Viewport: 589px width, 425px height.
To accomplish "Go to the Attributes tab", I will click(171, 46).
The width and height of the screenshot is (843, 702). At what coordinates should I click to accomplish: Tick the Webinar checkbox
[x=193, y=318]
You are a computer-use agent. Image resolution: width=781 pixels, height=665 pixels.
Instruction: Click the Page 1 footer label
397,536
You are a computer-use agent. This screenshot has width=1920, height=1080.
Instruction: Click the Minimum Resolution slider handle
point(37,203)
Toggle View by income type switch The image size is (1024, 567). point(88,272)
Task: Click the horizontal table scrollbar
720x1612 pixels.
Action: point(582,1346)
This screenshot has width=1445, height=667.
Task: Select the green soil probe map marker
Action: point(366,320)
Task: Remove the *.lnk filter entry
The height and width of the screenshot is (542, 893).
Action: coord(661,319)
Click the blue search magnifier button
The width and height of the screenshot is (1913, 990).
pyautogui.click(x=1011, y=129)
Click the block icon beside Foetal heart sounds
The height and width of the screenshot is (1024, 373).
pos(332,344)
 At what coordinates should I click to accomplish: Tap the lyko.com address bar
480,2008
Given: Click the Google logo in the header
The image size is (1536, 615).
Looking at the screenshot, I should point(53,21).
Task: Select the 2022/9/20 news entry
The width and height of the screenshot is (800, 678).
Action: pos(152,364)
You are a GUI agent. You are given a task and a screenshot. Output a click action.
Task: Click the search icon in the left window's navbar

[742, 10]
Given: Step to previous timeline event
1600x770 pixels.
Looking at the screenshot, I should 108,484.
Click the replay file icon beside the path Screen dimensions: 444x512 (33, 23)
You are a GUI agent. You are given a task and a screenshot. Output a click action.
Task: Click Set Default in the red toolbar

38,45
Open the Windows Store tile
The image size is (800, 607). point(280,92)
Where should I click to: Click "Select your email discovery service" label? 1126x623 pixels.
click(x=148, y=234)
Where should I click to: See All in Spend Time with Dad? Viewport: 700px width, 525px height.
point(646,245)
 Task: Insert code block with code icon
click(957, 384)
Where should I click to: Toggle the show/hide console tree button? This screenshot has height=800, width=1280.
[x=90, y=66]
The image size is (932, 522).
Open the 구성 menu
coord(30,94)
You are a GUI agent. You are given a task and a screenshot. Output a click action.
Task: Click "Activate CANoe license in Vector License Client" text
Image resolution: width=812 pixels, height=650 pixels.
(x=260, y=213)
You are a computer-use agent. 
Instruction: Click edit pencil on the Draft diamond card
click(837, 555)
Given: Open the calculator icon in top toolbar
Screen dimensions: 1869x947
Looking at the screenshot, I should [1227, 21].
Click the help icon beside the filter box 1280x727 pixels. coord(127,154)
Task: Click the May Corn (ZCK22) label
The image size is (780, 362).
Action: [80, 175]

▸ TO BE DONE:
Update all the items above by changing each "Instruction:" to "Goal:". Leave every other part of the items as it is.

▸ SOLUTION FOR THIS PROBLEM:
Viewport: 589px width, 425px height.
To accomplish "Go to the Attributes tab", I will click(171, 46).
The width and height of the screenshot is (843, 702). At what coordinates should I click to accomplish: Tick the Webinar checkbox
[x=193, y=318]
You are a computer-use agent. Image resolution: width=781 pixels, height=665 pixels.
Goal: Click the Page 1 footer label
397,536
You are a computer-use agent. This screenshot has width=1920, height=1080.
Goal: Click the Minimum Resolution slider handle
point(37,203)
Toggle View by income type switch The image size is (1024, 567). point(88,272)
Task: Click the horizontal table scrollbar
720x1612 pixels.
Action: point(582,1346)
This screenshot has width=1445, height=667.
Task: Select the green soil probe map marker
Action: point(366,320)
Task: Remove the *.lnk filter entry
The height and width of the screenshot is (542, 893).
Action: coord(661,319)
Click the blue search magnifier button
The width and height of the screenshot is (1913, 990).
pyautogui.click(x=1011, y=129)
Click the block icon beside Foetal heart sounds
The height and width of the screenshot is (1024, 373).
pos(332,344)
 At what coordinates should I click to accomplish: Tap the lyko.com address bar
480,2008
Given: Click the Google logo in the header
The image size is (1536, 615).
Looking at the screenshot, I should point(53,21).
Task: Select the 2022/9/20 news entry
The width and height of the screenshot is (800, 678).
Action: pos(152,364)
You are a GUI agent. You are given a task and a screenshot. Output a click action.
Task: Click the search icon in the left window's navbar

[742, 10]
Given: Step to previous timeline event
1600x770 pixels.
Looking at the screenshot, I should 108,484.
Click the replay file icon beside the path Screen dimensions: 444x512 (33, 23)
You are a GUI agent. You are given a task and a screenshot. Output a click action.
Task: Click Set Default in the red toolbar

38,45
Open the Windows Store tile
The image size is (800, 607). point(280,92)
Where should I click to: Click "Select your email discovery service" label? 1126x623 pixels.
click(x=148, y=234)
Where should I click to: See All in Spend Time with Dad? Viewport: 700px width, 525px height.
point(646,245)
 Task: Insert code block with code icon
click(957, 384)
Where should I click to: Toggle the show/hide console tree button? This screenshot has height=800, width=1280.
[x=90, y=66]
The image size is (932, 522).
Open the 구성 menu
coord(30,94)
You are a GUI agent. You are given a task and a screenshot. Output a click action.
Task: Click "Activate CANoe license in Vector License Client" text
Image resolution: width=812 pixels, height=650 pixels.
(x=260, y=213)
You are a computer-use agent. 
Goal: Click edit pencil on the Draft diamond card
click(837, 555)
Given: Open the calculator icon in top toolbar
Screen dimensions: 1869x947
Looking at the screenshot, I should [1227, 21].
Click the help icon beside the filter box 1280x727 pixels. coord(127,154)
Task: Click the May Corn (ZCK22) label
The image size is (780, 362).
Action: [80, 175]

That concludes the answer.